Saved entries:
--- --- ---

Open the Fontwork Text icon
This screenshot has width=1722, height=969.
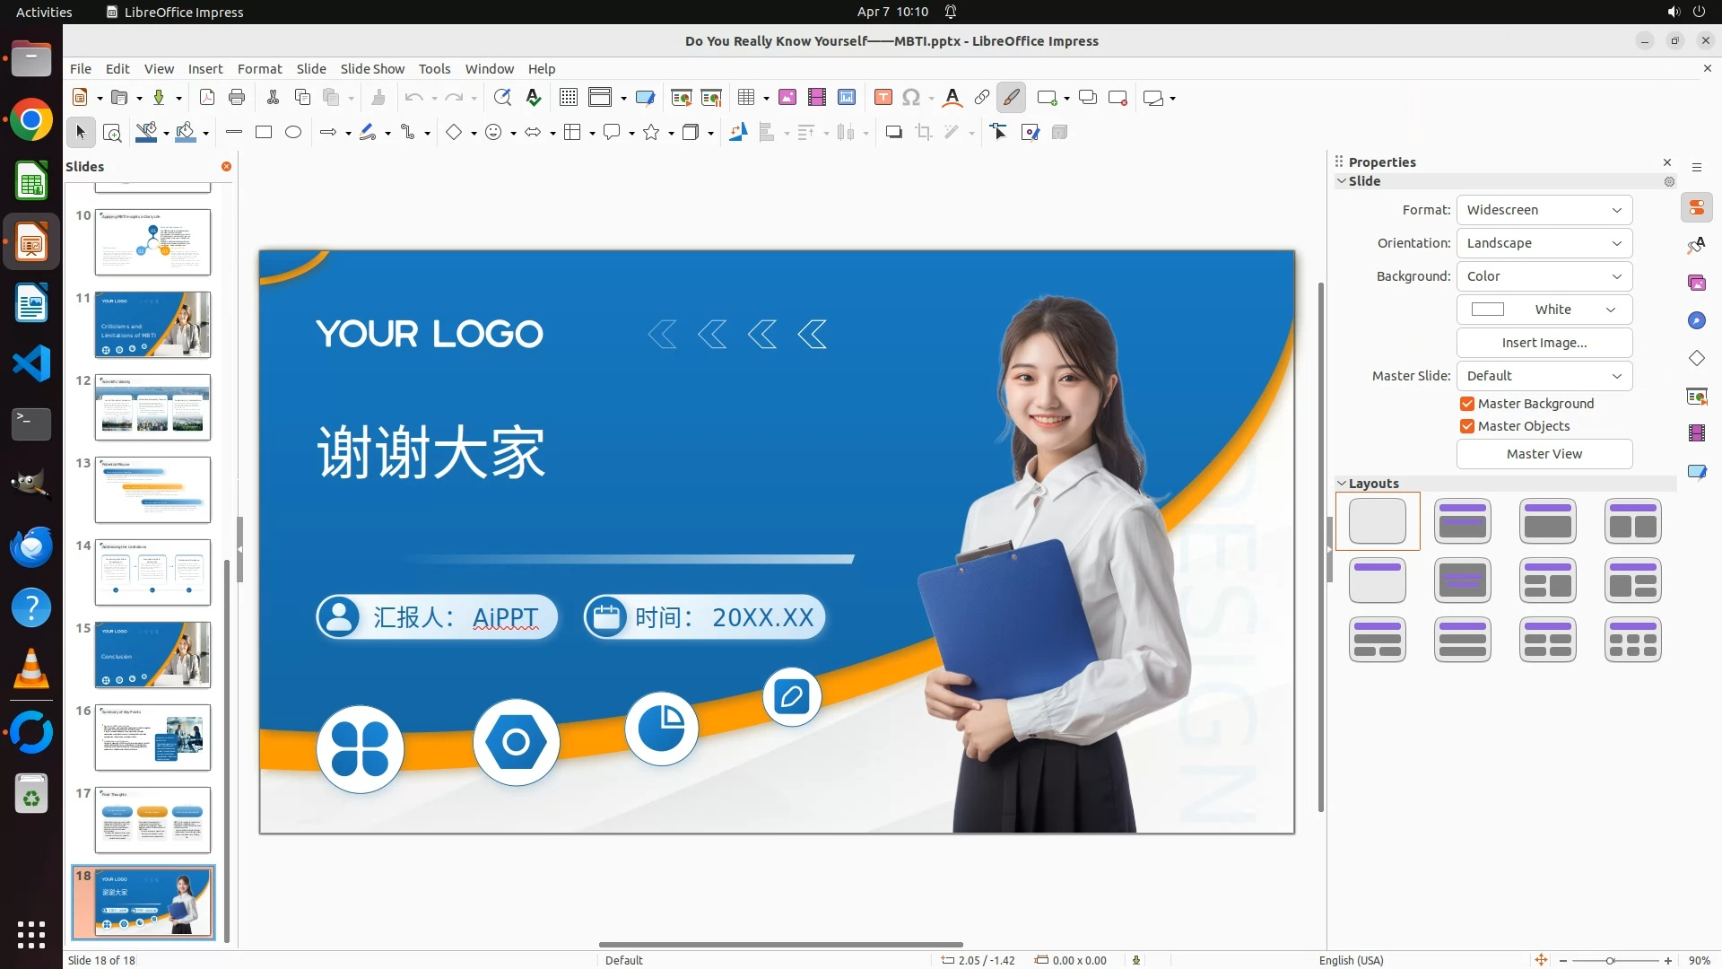coord(952,98)
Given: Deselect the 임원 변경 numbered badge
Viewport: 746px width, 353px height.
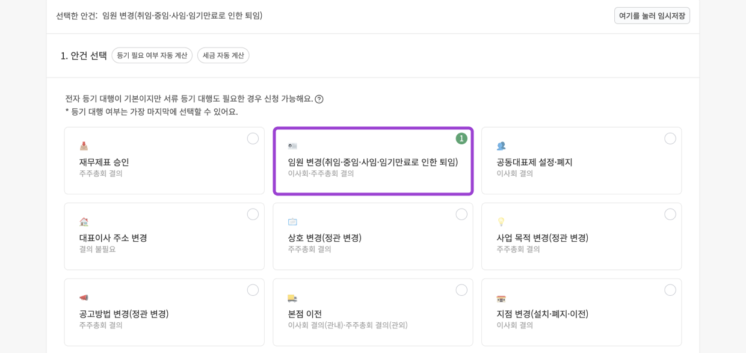Looking at the screenshot, I should click(x=461, y=138).
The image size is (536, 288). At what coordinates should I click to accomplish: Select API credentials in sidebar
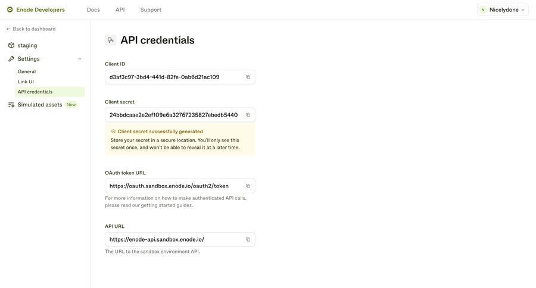pos(35,92)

--- --- ---

● **TASK BRIEF**: Which lines of the records contain the string "height", with matching case? Show each of those lines in full.

● **REPLY TO THE EXERCISE**:
This screenshot has width=1722, height=969.
Viewport: 746px width, 353px height.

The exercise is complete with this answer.